- Collected data entries
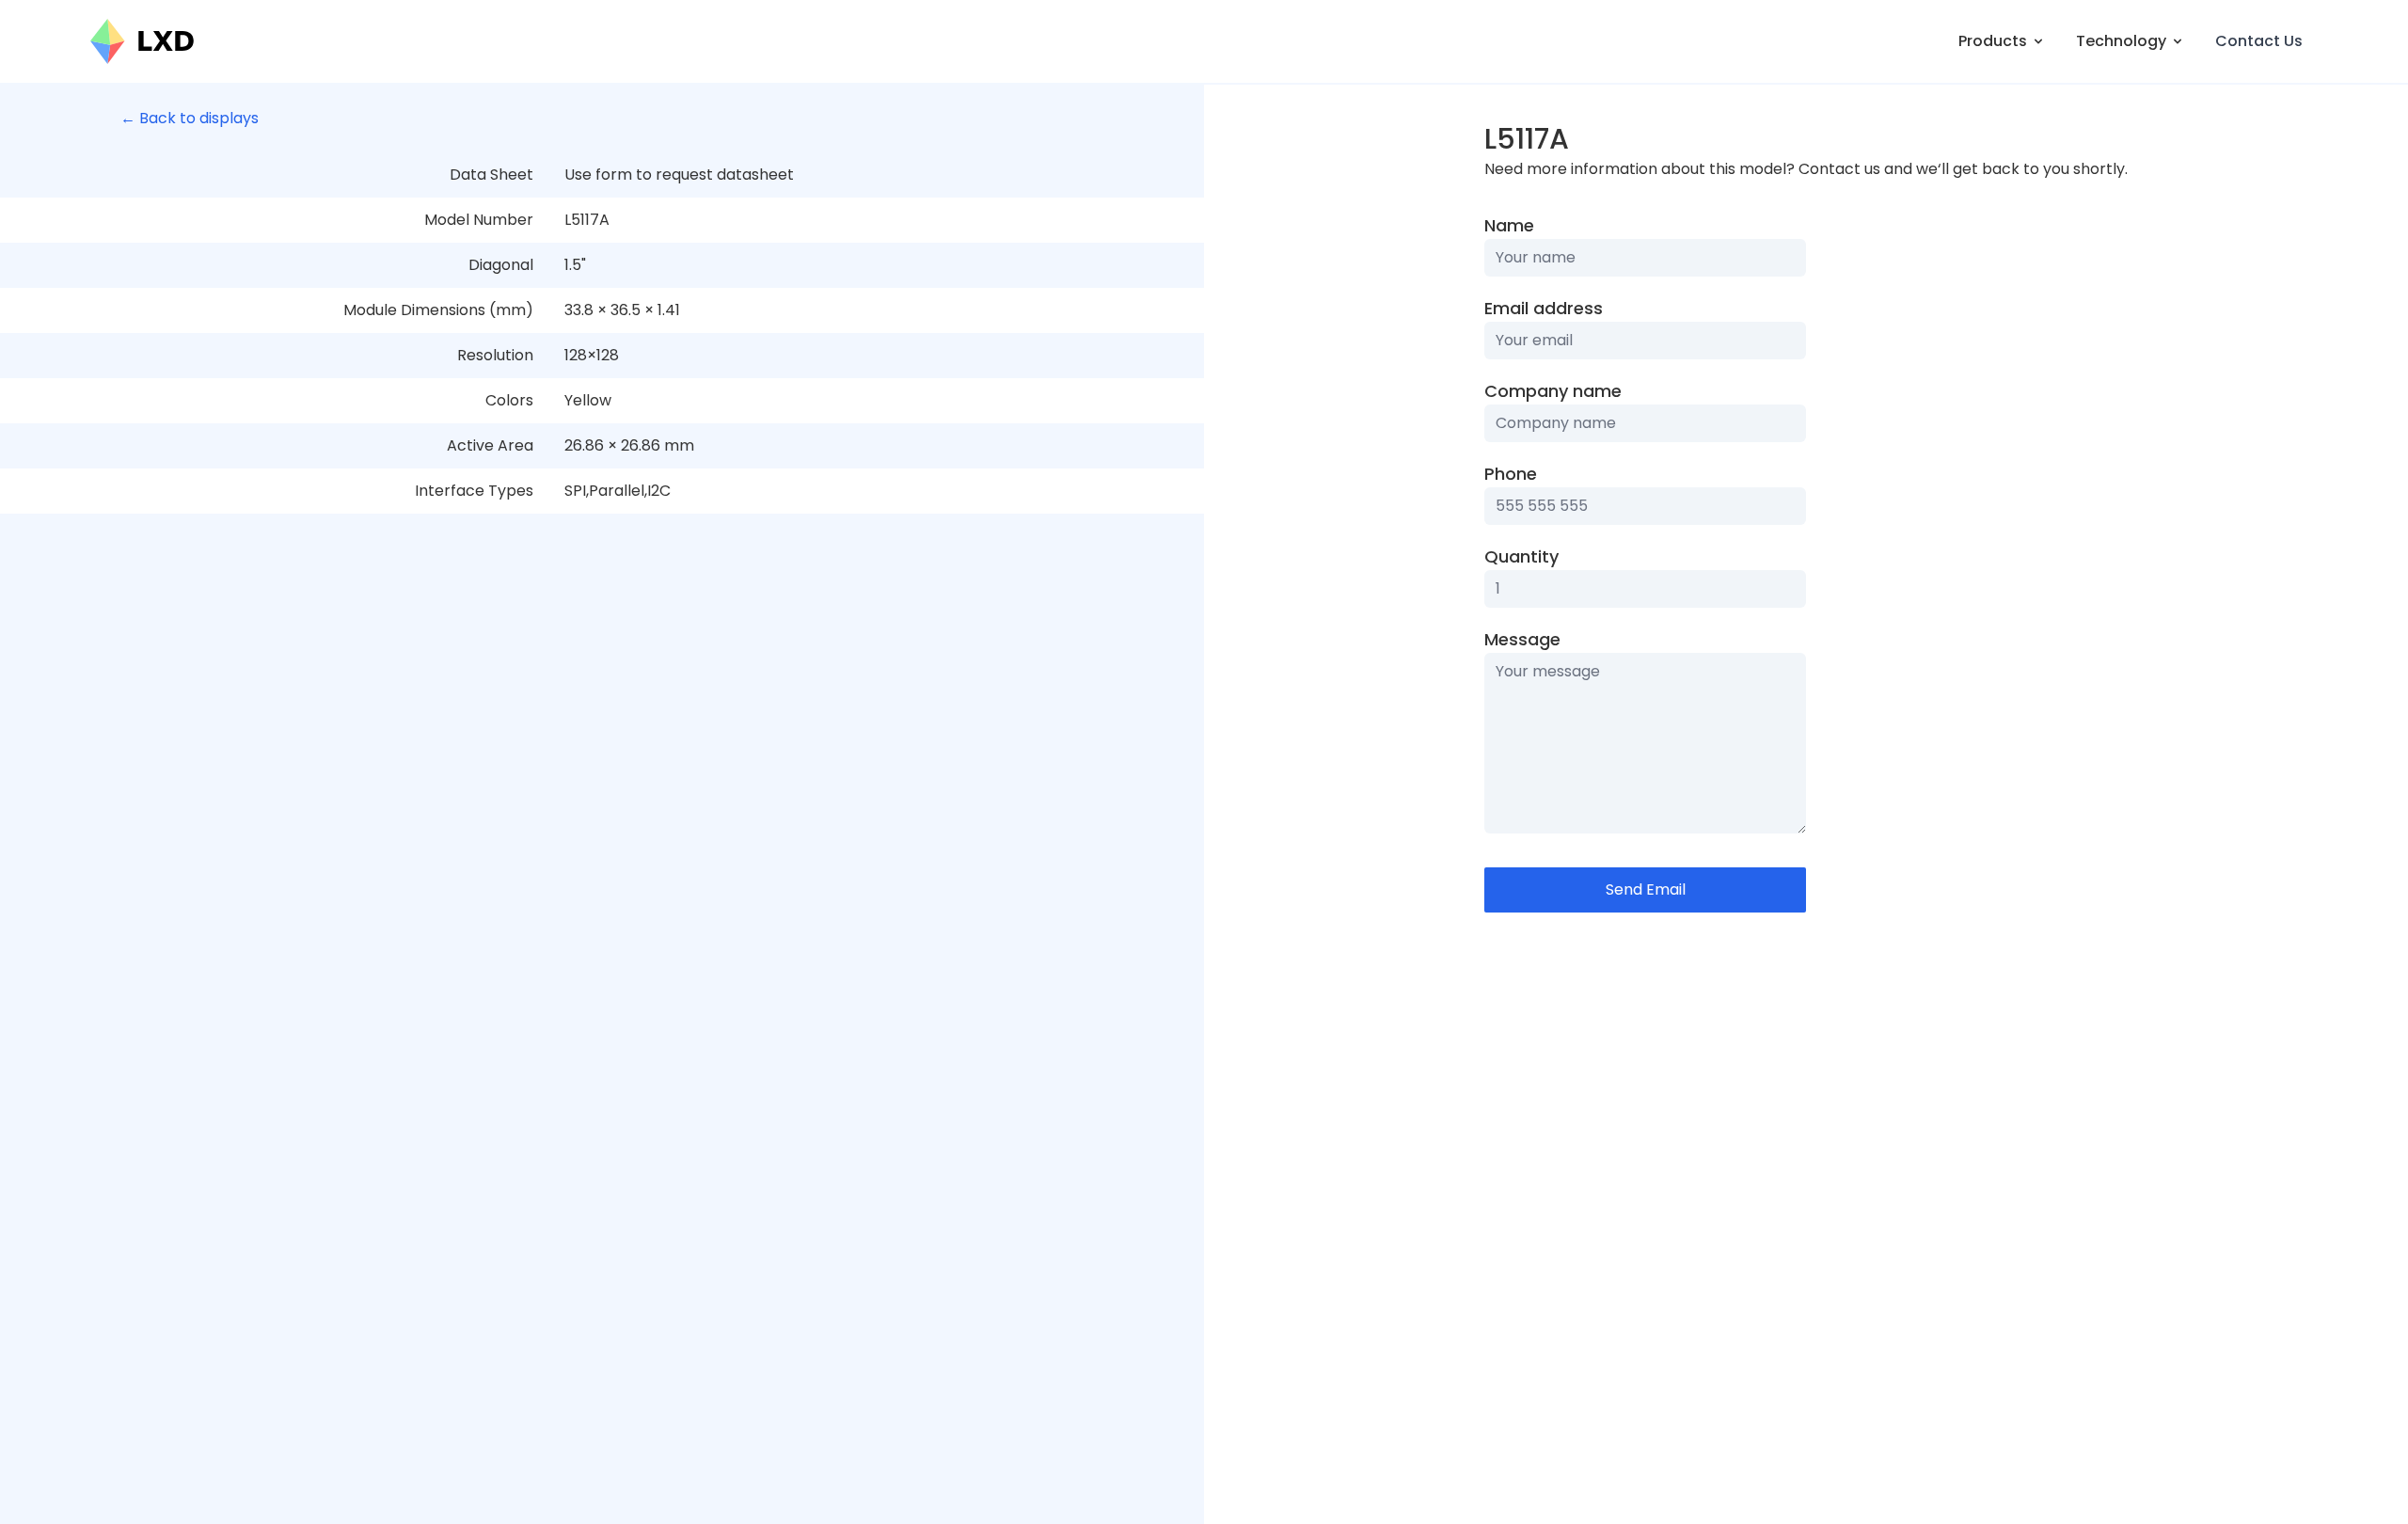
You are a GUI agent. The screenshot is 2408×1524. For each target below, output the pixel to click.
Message (1522, 639)
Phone (1510, 473)
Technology (2121, 41)
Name (1509, 225)
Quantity (1521, 556)
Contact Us (2259, 41)
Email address (1543, 308)
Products (1992, 41)
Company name (1553, 391)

- WHAT THE TASK ASKS
Reproduce exactly the line that holds "Name (1509, 225)", then every line after it, ending with the final line of the records above.

- SOLUTION
Name (1509, 225)
Quantity (1521, 556)
Contact Us (2259, 41)
Email address (1543, 308)
Products (1992, 41)
Company name (1553, 391)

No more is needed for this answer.